Queen of Carnage

2
Reviewer's Rating

Queen of Carnage is a performance piece inspired by Purcell’s Dido and Aeneas. Some of the music is recognisably Purcell’s but the inspiration seems to come as much from the Torture Garden as from the opera houses of seventeenth century London. The performance has moments of visual brilliance and there is a sort of crazed dignity in the performances of Sobriety Twist and Amy Kingsmill but the sound world created is not convincing on any level and those hoping for insights  about Purcell’s opera will be disappointed.

The Space is a old building that has been transformed into a venue for small-scale arts projects. There are less than 100 seats for audience members and, as we arrive, we are encouraged to wander through a room in which there is a series of tiny photographs in strange red circular frames. The setting for the performance is a large room with an alcove with a curved arch roof at one end and, as we enter, Tim Bowen whose cello playing is subtle and assured is playing snatches of music that are sometimes soothing, sometimes sinister. There is a constant background of electronic sound, sometimes musical notes, sometimes sounds from the natural world. In the centre of the stage is a  long latex cloak hanging from a high frame – from under the hem of the cloak protrude a number of disembodied hands. It is certainly a striking and unsettling scenario.

There are two performers – Sobriety Twist as Dido the Dominatrix  and Amy Kingsmill as her servant/slave, a role I take to be drawn from that of Belinda in the opera. Dido sings, Belinda is silent. In addition to the strange and solemn strutting and pacing of the queen and her servant there are video projections on the screen behind the stage – the first is a huge close up of buttocks being whipped. The most striking video is of male figure in a mask that seems to emerge through a door in the white screen at the back of the stage and who interacts with Dido in a way that leaves us confused at first whether it is a real figure or a video projection. The dance between this figure  – perhaps Aeneas, perhaps the dominatrix’s ‘gimp’ – is one of the many visual coups of the performance.

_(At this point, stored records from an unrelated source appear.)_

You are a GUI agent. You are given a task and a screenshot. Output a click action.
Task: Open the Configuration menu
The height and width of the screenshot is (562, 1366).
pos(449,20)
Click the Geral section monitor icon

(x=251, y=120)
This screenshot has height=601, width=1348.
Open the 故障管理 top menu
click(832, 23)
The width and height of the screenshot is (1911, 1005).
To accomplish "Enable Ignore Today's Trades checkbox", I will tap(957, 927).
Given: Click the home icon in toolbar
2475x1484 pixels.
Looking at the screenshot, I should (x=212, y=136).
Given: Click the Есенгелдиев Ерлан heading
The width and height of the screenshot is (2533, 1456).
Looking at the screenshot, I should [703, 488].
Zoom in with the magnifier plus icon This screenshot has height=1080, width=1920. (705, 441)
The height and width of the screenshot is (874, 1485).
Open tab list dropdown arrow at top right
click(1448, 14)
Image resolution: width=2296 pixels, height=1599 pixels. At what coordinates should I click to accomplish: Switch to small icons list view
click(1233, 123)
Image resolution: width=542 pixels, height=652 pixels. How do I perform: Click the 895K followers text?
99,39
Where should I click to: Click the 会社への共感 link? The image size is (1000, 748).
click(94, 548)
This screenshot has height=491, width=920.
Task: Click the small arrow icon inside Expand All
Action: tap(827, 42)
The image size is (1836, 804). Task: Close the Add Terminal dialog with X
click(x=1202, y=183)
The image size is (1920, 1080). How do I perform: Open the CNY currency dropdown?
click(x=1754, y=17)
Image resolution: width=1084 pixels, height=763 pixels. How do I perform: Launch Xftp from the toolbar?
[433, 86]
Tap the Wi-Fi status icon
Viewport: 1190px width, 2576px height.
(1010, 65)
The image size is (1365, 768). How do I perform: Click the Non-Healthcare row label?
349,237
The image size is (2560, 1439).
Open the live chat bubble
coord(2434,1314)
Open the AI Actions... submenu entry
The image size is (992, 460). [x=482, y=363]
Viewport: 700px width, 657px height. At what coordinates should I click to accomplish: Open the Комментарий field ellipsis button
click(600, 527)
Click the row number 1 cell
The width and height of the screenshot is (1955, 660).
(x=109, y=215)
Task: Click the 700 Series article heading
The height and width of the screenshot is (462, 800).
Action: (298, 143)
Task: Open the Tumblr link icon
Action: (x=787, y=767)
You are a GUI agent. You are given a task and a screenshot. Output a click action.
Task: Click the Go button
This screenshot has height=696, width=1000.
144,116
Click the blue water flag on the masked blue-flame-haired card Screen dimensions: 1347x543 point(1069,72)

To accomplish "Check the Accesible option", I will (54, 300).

The music is the weak point. When the soundscape does take extracts from the opera either played by the cello or on the backing tape it does not convince. Twist’s mezzo soprano voice is not strong enough to carry the vocal line and, when we hear portions of Dido’s lament, it does not carry the emotional charge that is needed.

This is a production full of startling ideas and with some memorable visual images. But it feels like a work in progress and it needs further development before the creative sparks catch fire.